徳島県のバイオベンチャーに投資した時の話

フューチャーベンチャーキャピタルという京都のベンチャーキャピタルに入社して、一年以上経っていたころの話ですが、初めて新規投資を担当した会社が徳島県のバイオベンチャーでした。
「創薬」ベンチャーではなく、その後行程とも言える「製剤」の分野で新しい研究を実用化するベンチャーで、経皮材に関する研究でした。神戸のバイオ特区に製剤向上を投資するための資金調達ということでした。レンタカーで2時間(もっと?)くらいかけて部長と一緒に会社に訪問するという、非常にハードな外交先でした。その頃の思い出として、鳴門大橋の風景がすごく残っております。

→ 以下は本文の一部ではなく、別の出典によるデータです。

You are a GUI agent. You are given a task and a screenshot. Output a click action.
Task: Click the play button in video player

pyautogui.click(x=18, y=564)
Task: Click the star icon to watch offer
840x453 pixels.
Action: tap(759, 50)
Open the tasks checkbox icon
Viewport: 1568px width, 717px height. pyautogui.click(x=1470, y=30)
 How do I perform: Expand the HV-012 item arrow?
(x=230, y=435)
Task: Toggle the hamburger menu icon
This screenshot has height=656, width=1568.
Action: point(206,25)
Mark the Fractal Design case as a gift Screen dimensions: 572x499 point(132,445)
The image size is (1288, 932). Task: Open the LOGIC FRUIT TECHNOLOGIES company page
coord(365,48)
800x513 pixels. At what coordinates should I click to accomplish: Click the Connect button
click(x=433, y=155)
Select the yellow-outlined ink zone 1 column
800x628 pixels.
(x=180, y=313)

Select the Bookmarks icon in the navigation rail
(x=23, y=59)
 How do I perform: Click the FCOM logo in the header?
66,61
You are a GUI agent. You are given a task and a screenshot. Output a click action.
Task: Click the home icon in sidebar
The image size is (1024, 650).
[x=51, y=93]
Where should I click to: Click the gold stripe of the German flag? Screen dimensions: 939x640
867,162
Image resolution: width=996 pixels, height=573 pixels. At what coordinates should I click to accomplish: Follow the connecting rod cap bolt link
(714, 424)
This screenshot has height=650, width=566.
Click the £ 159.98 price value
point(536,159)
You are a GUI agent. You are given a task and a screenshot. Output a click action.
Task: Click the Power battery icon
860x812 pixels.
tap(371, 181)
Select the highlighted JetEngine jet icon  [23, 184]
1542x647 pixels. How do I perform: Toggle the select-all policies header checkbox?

そのときに思ったことは、バイオのようなハイテクのベンチャー投資における目利きは、業界の俯瞰図や一般論としての学習は多少努力すればできるものの、最終的にその会社の技術革新の産み出すインパクトを信じられるかどうかは、とても難しい判断だと言うことです。ある学者は「それは現在の技術水準では難しい」といった否定的な意見を述べますし、それに取り組んでいる学者やチームは「我々はそれを実現した。その難易度こそが競争力だ」と言う訳です。ここまでくると『天動説を信じられるか?』みたいな問いに似ていまして、本当にサイエンティストとしての素養と科学技術をビジネス化した経験が必要だし(それすらも十分条件ではないかもしれないし)、自分にはハイテク投資は向いていないな、と思った次第でございます。
もっと自分に身近かつリアリティを持って判断できるセグメント(例えばインターネットサービス)でちゃんとやりたいな、と思うようになりました。